Tournament statistics
- Top goal scorer: Albert van Nijhuis (5)

= 2010–11 KNVB Cup =

The 2010–11 KNVB Cup was the 93rd edition of the Dutch national football annual knockout tournament for the KNVB Cup. 88 teams contested beginning on 18 August 2010 with the matches of Round 1 and ending with the final on 8 May 2011.

AFC Ajax would unsuccessfully defend on 8 May 2011 at De Kuip, Rotterdam, its 2010 title at the 2011 Cup losing to Twente, 3–2 (A.E.T.). 45,000 attended. Twente qualified for the play-off round of the 2011–12 UEFA Europa League.

==Calendar==
The calendar for the remaining rounds of the 2010–11 KNVB Cup, as announced by the KNVB was as follows.

| Rounds | Date |
|---|---|
| First round | 18 August 2010 |
| Second round | 25 August 2010 |
| Third round | 21, 22, or 23 September 2010 |
| Fourth round | 9, 10, or 11 November 2010 |
| Fifth round | 25, 26 or 27 January 2011 |
| Semi-finals | 2 & 3, March 2011 |
| Final | 8 May 2011 |

==First round==
Four amateur clubs competed in this stage of the competition for two places in the Second Round. These matches took place on 18 August 2010.

| Team 1 | Score | Team 2 |
|---|---|---|
| Be Quick 1887 | 2–1 | ASWH |
| HHC Hardenberg | 1–1 (a.e.t.) 1–4 (pen) | SV Venray |

==Second round==
The two winners from the First Round and the 52 other amateur club participants entered in this round of the tournament. These matches took place on 25 August 2010.
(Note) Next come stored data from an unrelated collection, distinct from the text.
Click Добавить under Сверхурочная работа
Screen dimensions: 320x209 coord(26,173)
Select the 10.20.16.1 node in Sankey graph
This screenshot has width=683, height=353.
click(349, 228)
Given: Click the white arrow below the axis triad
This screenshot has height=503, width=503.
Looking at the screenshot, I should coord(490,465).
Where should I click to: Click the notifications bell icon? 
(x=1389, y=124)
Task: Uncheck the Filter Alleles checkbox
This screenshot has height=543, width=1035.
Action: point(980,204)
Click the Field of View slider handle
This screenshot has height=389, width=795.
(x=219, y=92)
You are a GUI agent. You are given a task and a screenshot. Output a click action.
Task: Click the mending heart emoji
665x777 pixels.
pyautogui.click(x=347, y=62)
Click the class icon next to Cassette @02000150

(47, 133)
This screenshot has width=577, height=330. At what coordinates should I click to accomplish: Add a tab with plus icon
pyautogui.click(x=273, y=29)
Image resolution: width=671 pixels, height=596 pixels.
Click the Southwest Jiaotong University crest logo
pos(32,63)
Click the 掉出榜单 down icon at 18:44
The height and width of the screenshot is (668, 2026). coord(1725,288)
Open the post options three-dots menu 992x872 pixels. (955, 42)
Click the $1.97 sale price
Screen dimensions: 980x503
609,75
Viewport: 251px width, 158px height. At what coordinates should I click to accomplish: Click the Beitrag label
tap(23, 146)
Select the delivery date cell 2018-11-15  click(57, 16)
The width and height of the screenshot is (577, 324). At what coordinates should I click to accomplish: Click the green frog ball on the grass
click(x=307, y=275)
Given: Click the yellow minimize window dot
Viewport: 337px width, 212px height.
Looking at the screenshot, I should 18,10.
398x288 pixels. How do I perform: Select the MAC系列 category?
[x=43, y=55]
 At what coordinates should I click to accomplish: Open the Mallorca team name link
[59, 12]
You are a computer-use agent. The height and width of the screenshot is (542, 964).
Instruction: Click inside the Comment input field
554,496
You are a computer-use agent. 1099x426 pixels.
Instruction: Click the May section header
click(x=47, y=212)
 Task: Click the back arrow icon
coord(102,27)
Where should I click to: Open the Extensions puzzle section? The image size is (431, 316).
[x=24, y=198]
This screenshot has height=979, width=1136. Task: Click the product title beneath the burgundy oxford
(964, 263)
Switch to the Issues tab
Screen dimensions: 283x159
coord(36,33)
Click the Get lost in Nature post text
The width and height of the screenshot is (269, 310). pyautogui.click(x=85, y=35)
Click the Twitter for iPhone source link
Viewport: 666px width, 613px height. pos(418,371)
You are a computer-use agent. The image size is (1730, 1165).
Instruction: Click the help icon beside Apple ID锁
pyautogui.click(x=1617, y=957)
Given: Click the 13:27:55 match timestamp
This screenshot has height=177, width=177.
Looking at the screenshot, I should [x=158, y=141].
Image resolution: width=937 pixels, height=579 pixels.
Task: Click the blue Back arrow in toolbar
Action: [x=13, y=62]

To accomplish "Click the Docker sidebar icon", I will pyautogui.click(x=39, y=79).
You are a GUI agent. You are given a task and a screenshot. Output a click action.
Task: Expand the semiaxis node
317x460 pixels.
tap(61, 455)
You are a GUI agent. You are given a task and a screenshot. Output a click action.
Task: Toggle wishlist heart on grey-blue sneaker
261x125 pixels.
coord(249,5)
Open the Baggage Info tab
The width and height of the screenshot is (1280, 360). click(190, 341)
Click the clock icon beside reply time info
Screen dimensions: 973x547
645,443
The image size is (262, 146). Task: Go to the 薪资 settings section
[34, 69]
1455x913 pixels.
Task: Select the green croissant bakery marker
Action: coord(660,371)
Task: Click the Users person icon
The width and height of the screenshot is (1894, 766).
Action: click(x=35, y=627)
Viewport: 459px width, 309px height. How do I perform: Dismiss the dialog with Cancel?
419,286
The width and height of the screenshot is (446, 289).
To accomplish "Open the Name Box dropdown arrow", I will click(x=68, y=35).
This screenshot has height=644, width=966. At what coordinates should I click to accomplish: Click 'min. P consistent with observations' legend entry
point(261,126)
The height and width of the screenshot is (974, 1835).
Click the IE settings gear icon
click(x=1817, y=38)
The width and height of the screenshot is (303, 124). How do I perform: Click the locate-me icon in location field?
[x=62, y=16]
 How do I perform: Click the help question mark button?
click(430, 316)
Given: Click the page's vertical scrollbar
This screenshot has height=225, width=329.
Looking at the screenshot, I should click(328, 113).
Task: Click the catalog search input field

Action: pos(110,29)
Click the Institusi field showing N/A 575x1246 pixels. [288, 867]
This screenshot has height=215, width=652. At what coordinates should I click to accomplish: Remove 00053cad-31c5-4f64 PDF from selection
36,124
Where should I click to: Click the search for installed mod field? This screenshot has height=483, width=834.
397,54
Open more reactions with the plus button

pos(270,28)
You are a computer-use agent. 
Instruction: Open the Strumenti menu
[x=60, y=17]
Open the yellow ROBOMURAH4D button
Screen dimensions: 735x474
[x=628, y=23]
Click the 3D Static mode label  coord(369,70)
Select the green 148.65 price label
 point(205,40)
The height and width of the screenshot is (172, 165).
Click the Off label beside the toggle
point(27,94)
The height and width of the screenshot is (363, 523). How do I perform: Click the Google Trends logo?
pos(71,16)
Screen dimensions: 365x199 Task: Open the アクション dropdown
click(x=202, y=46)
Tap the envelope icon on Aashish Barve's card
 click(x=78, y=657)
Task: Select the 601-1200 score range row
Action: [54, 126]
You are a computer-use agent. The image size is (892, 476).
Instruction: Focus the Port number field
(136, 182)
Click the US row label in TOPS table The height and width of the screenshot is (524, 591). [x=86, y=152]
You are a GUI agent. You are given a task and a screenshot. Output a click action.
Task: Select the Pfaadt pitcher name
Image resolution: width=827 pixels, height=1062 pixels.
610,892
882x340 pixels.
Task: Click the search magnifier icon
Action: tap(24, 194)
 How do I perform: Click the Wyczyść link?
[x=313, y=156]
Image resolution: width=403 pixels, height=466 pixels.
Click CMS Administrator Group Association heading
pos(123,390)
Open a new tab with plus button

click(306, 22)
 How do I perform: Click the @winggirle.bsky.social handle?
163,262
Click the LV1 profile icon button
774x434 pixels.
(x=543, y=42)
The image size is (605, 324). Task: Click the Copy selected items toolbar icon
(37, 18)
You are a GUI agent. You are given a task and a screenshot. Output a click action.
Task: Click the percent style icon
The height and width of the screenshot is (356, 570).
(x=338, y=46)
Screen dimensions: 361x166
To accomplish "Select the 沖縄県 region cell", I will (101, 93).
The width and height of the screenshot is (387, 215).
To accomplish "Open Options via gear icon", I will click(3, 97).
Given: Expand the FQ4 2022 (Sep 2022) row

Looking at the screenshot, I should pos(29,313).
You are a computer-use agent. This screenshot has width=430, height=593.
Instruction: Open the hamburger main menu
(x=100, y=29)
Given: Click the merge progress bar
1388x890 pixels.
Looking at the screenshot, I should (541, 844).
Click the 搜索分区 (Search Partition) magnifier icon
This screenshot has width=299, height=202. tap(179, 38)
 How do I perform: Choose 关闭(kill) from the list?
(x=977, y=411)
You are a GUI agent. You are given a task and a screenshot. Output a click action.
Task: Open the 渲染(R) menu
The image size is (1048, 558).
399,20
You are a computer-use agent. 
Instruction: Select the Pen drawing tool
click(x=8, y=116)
| Team 1 | Score | Team 2 |
|---|---|---|
| Be Quick 1887 | 1–2 (a.e.t.) | HSC '21 |
| SDC Putten | 3–0 | SV Argon |
| Quick '20 | 0–1 | ACV |
| UVS | 0–3 | DOVO |
| Haaglandia | 2–2 (a.e.t.) 5–4 (pen) | SVZW |
| Rijnsburgse Boys | 2–0 | Dongen |
| Kloetinge | 3–4 | VVSB |
| Capelle | 4–0 | Sneek Wit Zwart |
| CSV Apeldoorn | 0–1 | Gemert |
| EVV | 2–1 | IJsselmeervogels |
| Lisse | 0–2 | Dijkse Boys |
| Genemuiden | 2–2 (a.e.t.) 6–5 (pen) | Hilversum |
| Vlissingen | 1–3 | Spakenburg |
| HVCH | 1–5 | Sparta Nijkerk |
| Achilles '29 | 6–0 | PKC '83 |
| Kozakken Boys | 6–1 | AFC |
| JVC Cuijk | 2–3 | Excelsior '31 |
| Hollandia | 4–2 | Harkemase Boys |
| Voorschoten '97 | 3–0 (a.e.t.) | Presikhaaf |
| WKE | 6–1 | GVVV |
| De Treffers | 3–1 | Hoek |
| Deurne | 3–0 | Barendrecht |
| Wilhelmina '08 | 1–11 | Katwijk |
| Zwaluwen '30 | 1–1 (a.e.t.) 3–5 (pen) | Groene Ster |
| Flevo Boys | 1–0 | Baronie |
| Noordwijk | 3–2 | Lienden |
| ARC | 4–0 | SV Venray |

==Third round==
The 27 winners from the Second Round entered this stage of the competition along with Oss, the 18 Eerste Divisie clubs and the 18 Eredivisie clubs. These matches took place from 21 to 23 September 2010.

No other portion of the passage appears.